Paris - Saviez-vous que dans une grosse cuillère de terre, il y autant de micro-organismes que d'êtres humains sur la planète? Pourtant, cette ressource vitale à maints égards se dégrade dans le monde, quand elle ne «disparaît pas sous le béton», alerte le chercheur Dominique Arrouays de l'INRA à l'occasion de la «Journée mondiale des sols».
Et l'ampleur des dégâts est importante: 60% des terres cultivées sur la planète sont «touchées par une ou plusieurs formes de dégradation», rappelle le président de l'Association française pour l'étude du sol (Afes) et expert auprès de l'organisation de l'ONU pour l'Alimentation (FAO).
Les sols sont essentiels pour la production alimentaire mondiale, mais aussi cruciaux pour le filtrage et l'épuration des eaux qui les traversent, régulent les inondations, abritent une grande biodiversité terrestre, ou encore jouent un rôle central dans la régulation du climat, en stockant et relâchant des gaz à effet de serre.
Ainsi, a souligné Dominique Arrouays lors d'un colloque organisé à Paris, les sols «sont un maillon central de nos écosystèmes» et «au coeur de grands enjeux planétaires».
Mais ils sont de plus en plus menacés, et parmi la multiplicité des dégâts -- de l'acidification à la salinisation en passant par la contamination par divers polluants ou le compactage des sols sous le poids de machines lourdes utilisées dans l'agriculture-- le chercheur en isole deux à combattre en priorité.
«Prendre le pouls de la planète»
«L'artificialisation», dit-il dans un entretien à l'AFP, «c'est-à-dire la disparition des sols sous le béton. 20 millions d'hectares par an qui disparaissent». Soit 6.350 m2 par seconde.
«Et puis l'érosion, car c'est une perte irrémédiable», poursuit-il, précisant qu'elle est essentiellement due à «la façon dont on gère les sols», avec notamment la disparition de la couverture végétale qui les protège contre la pluie et le vent.
«On fait de plus en plus de monocultures, qui laissent le sol nu à certaines période de l'année». En outre «en France, par exemple, le fait qu'on soit passé de petites parcelles avec des haies et des fossés à de grands open fields, on favorise le ruissellement et donc l'érosion».
Et d'avancer le chiffre de 24 milliards de tonnes de terres érodées par an dans le monde, soit 3,4 tonnes par habitant, quand il faut parfois jusqu'à 2.000 ans pour que la nature fabrique 10 cm de terre fertile.
En France, sur les fonctions liées à l'épuration ou encore l'écoulement de l'eau dans les rivières, on «est déjà dans l'orange ou dans le rouge, en particulier en Ile-de-France, sur le pourtour de la Méditerranée, et autour de presque toutes les grosses villes françaises».
«Mais au niveau mondial, la situation est bien plus alarmante, notamment dans les grands pays émergents, comme la Chine, l'Inde, le Brésil, la nouvelle Russie.

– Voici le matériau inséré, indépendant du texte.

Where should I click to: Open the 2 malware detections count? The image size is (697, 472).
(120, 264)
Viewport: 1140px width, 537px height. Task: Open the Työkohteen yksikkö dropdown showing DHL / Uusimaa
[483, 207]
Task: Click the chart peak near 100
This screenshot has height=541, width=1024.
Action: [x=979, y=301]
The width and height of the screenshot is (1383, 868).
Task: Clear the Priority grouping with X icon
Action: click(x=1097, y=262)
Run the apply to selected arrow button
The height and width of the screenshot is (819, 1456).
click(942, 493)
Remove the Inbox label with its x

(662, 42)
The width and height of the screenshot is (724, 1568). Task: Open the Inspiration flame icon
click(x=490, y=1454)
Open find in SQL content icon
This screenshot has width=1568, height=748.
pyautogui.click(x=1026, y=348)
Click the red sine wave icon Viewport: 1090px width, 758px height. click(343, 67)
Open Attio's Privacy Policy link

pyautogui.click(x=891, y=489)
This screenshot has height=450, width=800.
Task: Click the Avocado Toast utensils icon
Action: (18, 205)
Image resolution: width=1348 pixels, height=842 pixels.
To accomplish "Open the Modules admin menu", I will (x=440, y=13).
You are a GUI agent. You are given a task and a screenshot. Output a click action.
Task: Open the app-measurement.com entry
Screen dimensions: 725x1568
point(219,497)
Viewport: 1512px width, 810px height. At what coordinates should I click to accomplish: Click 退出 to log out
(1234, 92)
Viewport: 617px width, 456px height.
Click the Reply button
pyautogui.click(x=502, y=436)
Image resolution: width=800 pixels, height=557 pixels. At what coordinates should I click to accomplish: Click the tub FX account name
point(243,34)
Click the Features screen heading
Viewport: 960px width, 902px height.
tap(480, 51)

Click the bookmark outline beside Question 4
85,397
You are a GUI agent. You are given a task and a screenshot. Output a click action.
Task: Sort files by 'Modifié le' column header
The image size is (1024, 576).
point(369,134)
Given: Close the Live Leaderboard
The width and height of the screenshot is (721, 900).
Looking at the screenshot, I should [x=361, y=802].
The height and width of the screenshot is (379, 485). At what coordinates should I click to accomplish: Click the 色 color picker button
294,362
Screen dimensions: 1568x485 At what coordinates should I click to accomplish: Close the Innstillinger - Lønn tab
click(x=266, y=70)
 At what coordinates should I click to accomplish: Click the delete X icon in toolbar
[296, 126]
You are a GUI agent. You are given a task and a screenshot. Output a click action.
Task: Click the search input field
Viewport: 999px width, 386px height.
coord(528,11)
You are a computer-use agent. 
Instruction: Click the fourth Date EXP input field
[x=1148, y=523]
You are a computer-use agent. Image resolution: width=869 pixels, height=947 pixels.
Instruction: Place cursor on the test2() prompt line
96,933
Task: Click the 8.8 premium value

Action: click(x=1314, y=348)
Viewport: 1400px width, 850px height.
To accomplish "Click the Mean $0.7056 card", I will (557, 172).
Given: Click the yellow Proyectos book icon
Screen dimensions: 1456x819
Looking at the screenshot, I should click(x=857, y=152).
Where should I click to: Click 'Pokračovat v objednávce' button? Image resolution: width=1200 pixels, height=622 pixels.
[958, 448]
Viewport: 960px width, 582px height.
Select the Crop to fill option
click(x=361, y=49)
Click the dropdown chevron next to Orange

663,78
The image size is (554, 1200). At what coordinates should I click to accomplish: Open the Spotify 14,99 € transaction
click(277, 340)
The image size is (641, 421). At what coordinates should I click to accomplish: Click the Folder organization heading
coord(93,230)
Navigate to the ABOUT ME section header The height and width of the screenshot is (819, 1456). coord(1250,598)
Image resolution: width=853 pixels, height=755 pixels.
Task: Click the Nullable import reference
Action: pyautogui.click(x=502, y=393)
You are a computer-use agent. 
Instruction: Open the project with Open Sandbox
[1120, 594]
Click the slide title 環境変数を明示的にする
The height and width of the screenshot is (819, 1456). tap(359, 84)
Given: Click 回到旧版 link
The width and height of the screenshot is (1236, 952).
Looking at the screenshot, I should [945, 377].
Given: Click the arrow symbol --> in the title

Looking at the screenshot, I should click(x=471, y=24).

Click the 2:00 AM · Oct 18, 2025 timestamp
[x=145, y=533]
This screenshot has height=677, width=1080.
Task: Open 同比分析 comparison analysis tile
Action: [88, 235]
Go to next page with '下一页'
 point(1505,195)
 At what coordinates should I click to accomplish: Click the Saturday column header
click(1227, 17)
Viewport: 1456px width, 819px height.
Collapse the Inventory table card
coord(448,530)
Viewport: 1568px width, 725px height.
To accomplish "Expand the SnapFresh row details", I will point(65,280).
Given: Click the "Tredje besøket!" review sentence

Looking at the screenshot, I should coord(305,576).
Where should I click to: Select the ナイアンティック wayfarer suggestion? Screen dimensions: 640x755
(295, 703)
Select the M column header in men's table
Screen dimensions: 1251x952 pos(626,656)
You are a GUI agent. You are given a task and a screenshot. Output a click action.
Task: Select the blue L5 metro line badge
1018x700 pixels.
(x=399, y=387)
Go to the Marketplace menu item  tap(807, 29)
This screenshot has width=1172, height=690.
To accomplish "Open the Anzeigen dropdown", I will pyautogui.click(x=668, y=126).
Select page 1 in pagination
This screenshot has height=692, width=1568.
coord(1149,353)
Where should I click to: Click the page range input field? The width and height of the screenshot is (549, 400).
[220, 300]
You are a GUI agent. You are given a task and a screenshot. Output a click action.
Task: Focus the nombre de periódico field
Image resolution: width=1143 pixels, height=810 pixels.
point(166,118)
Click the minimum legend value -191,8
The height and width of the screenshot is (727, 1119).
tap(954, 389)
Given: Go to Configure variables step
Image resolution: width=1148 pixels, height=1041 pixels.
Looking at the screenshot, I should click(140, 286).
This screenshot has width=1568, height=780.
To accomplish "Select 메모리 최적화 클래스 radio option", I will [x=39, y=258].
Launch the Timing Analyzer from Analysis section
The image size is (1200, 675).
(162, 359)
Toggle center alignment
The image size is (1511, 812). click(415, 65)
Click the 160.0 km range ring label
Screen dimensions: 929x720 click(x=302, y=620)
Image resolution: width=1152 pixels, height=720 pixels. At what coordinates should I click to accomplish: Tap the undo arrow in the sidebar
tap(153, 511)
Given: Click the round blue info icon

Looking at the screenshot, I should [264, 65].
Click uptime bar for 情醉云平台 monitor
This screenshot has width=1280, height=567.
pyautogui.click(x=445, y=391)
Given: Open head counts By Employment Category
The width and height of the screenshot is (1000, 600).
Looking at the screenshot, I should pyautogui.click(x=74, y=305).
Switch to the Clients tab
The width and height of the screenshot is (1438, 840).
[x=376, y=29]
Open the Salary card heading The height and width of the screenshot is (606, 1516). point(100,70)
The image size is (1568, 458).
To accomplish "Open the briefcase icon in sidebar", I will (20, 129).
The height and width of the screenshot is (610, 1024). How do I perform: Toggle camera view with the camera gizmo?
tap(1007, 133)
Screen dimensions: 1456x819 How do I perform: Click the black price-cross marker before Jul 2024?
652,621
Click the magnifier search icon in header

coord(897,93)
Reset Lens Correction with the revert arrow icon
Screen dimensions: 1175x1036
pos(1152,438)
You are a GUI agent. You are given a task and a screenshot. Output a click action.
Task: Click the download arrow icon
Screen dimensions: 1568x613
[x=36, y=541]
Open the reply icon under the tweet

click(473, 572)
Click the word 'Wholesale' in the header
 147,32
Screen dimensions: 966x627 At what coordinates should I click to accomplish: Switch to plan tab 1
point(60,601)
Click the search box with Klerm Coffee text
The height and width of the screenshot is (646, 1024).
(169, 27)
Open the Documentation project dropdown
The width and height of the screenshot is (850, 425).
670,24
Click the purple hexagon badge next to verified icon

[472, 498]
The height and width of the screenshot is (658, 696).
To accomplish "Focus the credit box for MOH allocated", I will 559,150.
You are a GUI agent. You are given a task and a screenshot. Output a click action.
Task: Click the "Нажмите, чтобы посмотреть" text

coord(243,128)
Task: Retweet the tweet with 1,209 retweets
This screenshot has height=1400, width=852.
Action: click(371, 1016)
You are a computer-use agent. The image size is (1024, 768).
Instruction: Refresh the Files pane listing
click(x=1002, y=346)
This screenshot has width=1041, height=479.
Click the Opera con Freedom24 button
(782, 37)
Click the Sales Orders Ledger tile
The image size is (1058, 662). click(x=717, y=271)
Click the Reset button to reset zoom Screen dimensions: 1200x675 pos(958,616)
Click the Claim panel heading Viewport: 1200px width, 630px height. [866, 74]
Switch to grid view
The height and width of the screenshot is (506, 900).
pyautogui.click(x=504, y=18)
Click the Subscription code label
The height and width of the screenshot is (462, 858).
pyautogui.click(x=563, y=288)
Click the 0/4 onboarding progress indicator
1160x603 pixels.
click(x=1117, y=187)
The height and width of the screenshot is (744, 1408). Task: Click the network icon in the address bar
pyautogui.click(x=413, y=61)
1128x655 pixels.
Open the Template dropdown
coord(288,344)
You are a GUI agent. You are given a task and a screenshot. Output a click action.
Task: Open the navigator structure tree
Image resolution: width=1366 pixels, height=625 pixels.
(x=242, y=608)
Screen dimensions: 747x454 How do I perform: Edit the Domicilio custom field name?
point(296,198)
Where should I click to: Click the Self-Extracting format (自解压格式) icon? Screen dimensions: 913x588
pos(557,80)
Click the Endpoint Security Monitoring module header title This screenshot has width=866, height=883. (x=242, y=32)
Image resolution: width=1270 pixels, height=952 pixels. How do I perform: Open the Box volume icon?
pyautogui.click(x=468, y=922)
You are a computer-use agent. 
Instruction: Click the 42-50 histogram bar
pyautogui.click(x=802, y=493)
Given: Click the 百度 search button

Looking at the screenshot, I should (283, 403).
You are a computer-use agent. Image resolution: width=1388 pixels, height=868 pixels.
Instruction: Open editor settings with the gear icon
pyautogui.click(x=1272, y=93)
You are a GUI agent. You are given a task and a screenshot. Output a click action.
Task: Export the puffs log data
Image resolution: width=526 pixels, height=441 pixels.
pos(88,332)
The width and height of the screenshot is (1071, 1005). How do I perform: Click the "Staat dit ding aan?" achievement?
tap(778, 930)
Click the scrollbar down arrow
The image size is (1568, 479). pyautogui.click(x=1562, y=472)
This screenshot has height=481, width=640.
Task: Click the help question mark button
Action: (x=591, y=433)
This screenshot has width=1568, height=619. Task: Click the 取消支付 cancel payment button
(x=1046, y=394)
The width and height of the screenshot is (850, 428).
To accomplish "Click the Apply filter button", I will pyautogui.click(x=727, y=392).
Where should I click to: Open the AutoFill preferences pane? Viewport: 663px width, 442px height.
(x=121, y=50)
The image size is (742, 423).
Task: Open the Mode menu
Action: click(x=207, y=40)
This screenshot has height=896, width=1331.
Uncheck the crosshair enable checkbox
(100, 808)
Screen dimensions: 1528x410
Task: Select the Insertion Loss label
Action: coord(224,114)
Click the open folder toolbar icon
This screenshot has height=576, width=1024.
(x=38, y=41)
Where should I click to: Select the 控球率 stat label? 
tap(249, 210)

On est dans des ordres de grandeur concernant l'érosion ou la contamination par les polluants jusqu'à 4 fois plus élevés qu'en France».
Parallèlement aux mesures d'urgence à prendre, comme repenser l'urbanisme en construisant notamment dans les friches industrielles, il faut développer, selon M. Arrouays, «des outils de surveillance à l'échelle mondiale» sur l'état des sols, ce que se propose de faire la FAO en lançant un Partenariat mondial sur les sols.
L'idéal, selon lui, serait alors «d'avoir une base de données mondiale sur les sols, de façon harmonisée, pour pouvoir prendre le pouls de la planète de la même façon qu'on le fait pour le climat, la désertification, ou la biodiversité».